Hope it helps clarify some of your questions. Please let me know if I can add/edit something. Thanks!

9 Likes

Thanks! BTW PRs with notes for notebooks are most welcome.

3 Likes

It’s fair for the LM training (since you’re not using the labels) but not for the classifier training.

1 Like

Semi-supervised means we used the ‘unsup’ folder for the LM.

IIRC it means we didn’t train an LM.

Language model takes hours to run?
This is the 1st epoch in week 10 nb! Am I missing something or it’s supposed to take hours?

Quick question - how to check if my language object is on GPU?

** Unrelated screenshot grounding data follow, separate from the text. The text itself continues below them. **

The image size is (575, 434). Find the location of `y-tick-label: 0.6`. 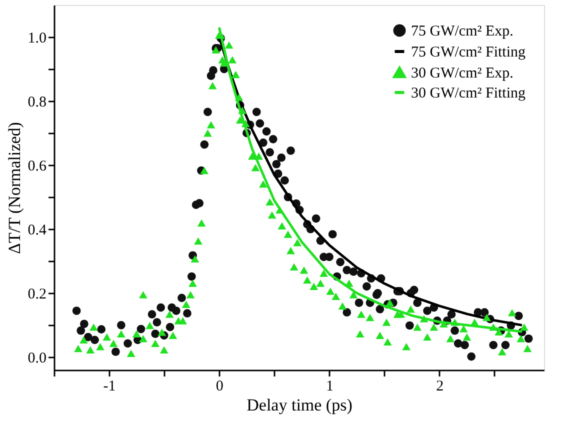

y-tick-label: 0.6 is located at coordinates (38, 166).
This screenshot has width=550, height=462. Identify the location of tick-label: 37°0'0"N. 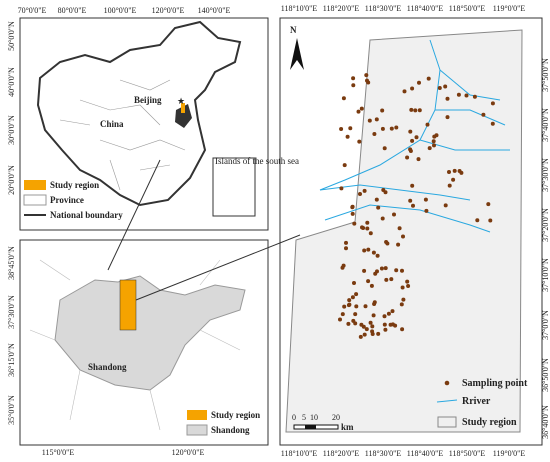
(546, 325).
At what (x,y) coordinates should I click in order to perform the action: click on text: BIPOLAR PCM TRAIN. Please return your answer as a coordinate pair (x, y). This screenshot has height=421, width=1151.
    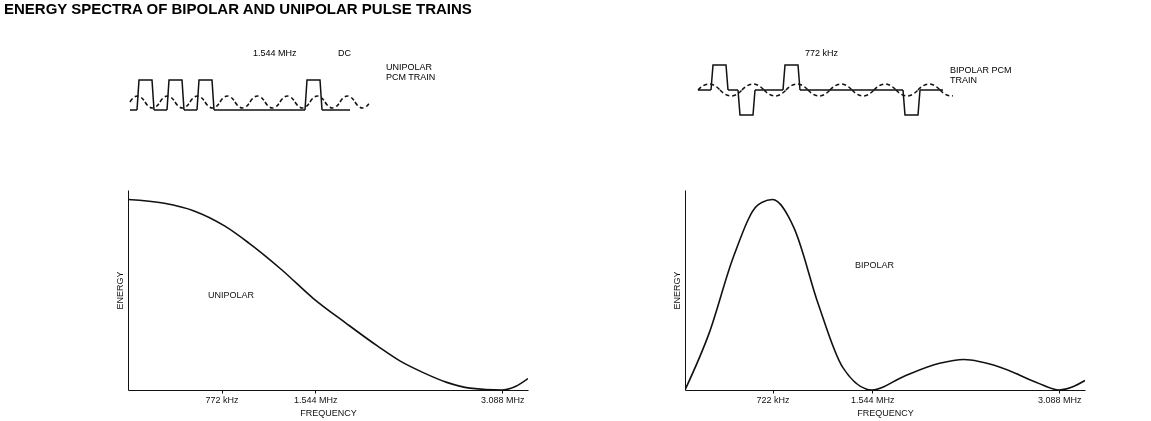
    Looking at the image, I should click on (981, 75).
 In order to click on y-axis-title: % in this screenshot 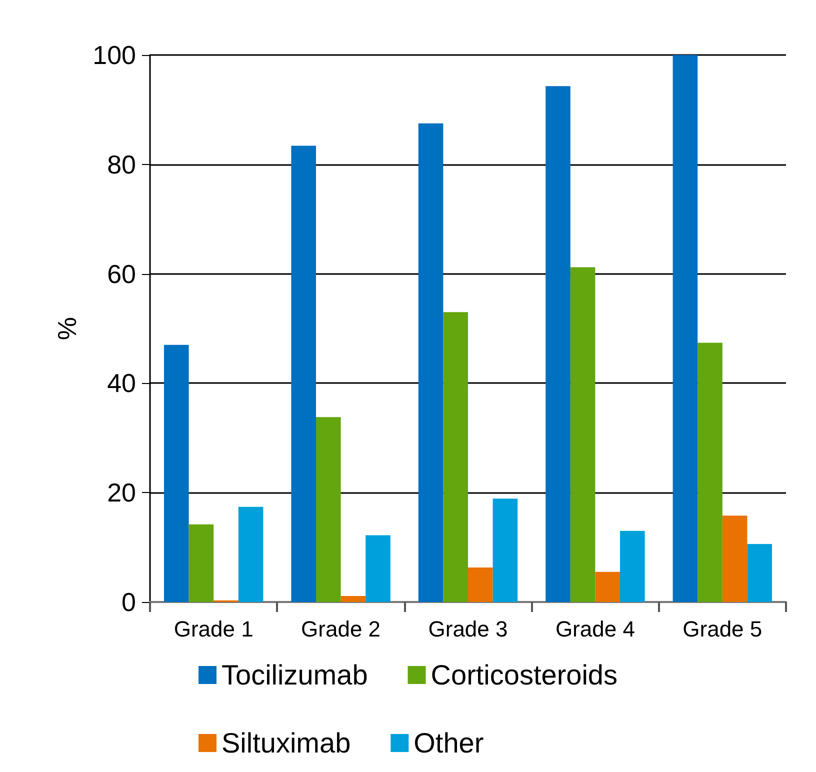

try this within your notebook:
import torch
import sys
print(’__Python VERSION:’, sys.version)
print(’__pyTorch VERSION:’, torch.version)
print(’__CUDA VERSION’)
from subprocess import call
! nvcc --version
print(’__CUDNN VERSION:’, torch.backends.cudnn.version())
print(’__Number CUDA Devices:’, torch.cuda.device_count())
print(’__Devices’)
call([“nvidia-smi”, “–format=csv”, “–query-gpu=index,name,driver_version,memory.total,memory.used,memory.free”])
print(‘Active CUDA Device: GPU’, torch.cuda.current_device())

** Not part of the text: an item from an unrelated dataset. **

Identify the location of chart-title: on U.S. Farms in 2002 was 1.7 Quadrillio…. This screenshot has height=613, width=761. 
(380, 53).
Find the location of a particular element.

print ('Available devices ', torch.cuda.device_count())
print ('Current cuda device ', torch.cuda.current_device())

So, 1 GPU device at index 0?

A CPU run should be slower than 1.5 hour per epoch.
It takes about 30-35 minutes on an nvidia 1070 with the default batch size and bptt.

Did you change the batch size or bptt? nvidia-smi would also show a very high GPU utilization while training as well as the PID of the running python process that would consume almost all the memory of the GPU

To check whether the language model is on the GPU, you can also pull out the model and check if it is on GPU or the CPU. I can’t remember the function off the top of my head. Was it md.get_learner() ?

1 Like

Guess, it’s those 90k rows for the model. I just tried with 100 rows and could classify with 92% accuracy. This gives me time to explore the nb! Thanks to @narvind2003 for the suggestion!

1 Like

You’d do .cuda() but fastai introduces a nice wrapper called to_gpu()

Initially the t_caps are looking good, but It’s still a long ways from done. There are a lot more Caps than I would have guessed. It is the highest frequency which needs to be explored and verified, but the reason it could make sense is because any word can be capitalized. You know you at least have one capital letter in every sentence, but not necessarily the same for any word. I will have a better idea how things are going once the language model finishes training.

This is interesting. I’ll check out the linked paper, thanks! Do you think there’s more to LM embeddings than just polysemantic knowledge?